18 de abril de 2012
18.04.2012

Un honor para la investigación

Los científicos y profesores de la Universidad de La Laguna Basilio Valladares y Gonzalo Lozano forman parte desde ayer de la Real Academia de Medicina

18.04.2012 | 14:18
Nombramiento de Basilio Valladares y Gonzalo Lozano como académicos de la Real Academia de Medicina de Santa Cruz de Tenerife.

Basilio Valladares y Gonzalo Lozano son dos de los científicos más destacados del Archipiélago. Desde ayer, forman parte de la Real Academia de Medicina de Santa Cruz de Tenerife, una de las instituciones más relevantes de las Islas que tiene por objetivo velar por la salud de los canarios. Ambos han centrado sus estudios en la detección de enfermedades y en el desarrollo de tratamientos para las mismas. Sus currículos inmejorables, fruto de una dedicación plena fueron premiados ayer por la Sociedad de Medicina, una corporación que ha sabido reconocer desde 1880 el beneficio que emana de la investigación.

Que estos dos científicos ya formen parte de la Real Academia no es casualidad, y prueba de ello son los logros que han conseguido desde la década de los 70. Basilio Valladares, a pesar de que de niño "quería ser futbolista", de adolescente se decantó por Farmacia. Se licenció en la Universidad de Granada y se doctoró en la Universidad de La Laguna (ULL). Se adentró en el mundo de la investigación en 1974, lo que le llevó a crear y a dirigir el Instituto Universitario de Enfermedades Tropicales (IUET), un centro científico que nació del deseo de acabar con aquellas patologías que afectan, sobre todo, a las poblaciones más pobres.

Entre las 17 tesis doctorales que ha dirigido, además de ser autor de más de 100 publicaciones, Valladares presentó durante su nombramiento de ayer el estudio que desarrolla el grupo de trabajo del IUET sobre la Acanthamoeba SPP, un patógeno emergente que tiene graves consecuencias para la salud.

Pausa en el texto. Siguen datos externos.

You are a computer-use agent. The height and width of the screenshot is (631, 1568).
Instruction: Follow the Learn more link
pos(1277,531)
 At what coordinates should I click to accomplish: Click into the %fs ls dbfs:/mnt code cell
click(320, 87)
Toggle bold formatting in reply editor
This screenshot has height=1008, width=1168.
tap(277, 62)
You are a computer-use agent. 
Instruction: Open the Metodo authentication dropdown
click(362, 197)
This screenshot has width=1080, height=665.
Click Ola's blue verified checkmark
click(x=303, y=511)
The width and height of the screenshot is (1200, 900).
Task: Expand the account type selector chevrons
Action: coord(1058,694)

Su compañero Gonzalo Lozano se licenció, doctoró y fue decano de la Facultad de Ciencias Biológicas de la ULL, de la que ahora es profesor. Es, además, doctor en Marina Civil y durante su dilatada carrera académica fue director del departamento de Ciencias Marinas. Empezó a investigar en 1972 y desde entonces no ha parado de analizar cómo afecta la contaminación en el océano y qué fórmulas existen para que los resultados puedan aplicarse en sanidad. Entre sus logros –como la dirección de más de 10 tesis doctorales y las más de 90 publicaciones en las revistas más prestigiosas– destacó el estudio que expuso ayer para el nombramiento: El pescado como alimento: trazabilidad y control de calidad en el mercado.

Ahora, el conocimiento de estos dos investigadores está al servicio de la Real Academia de la Medicina, que pretende, ni más ni menos, que difundir el desarrollo de la ciencia y de la sanidad.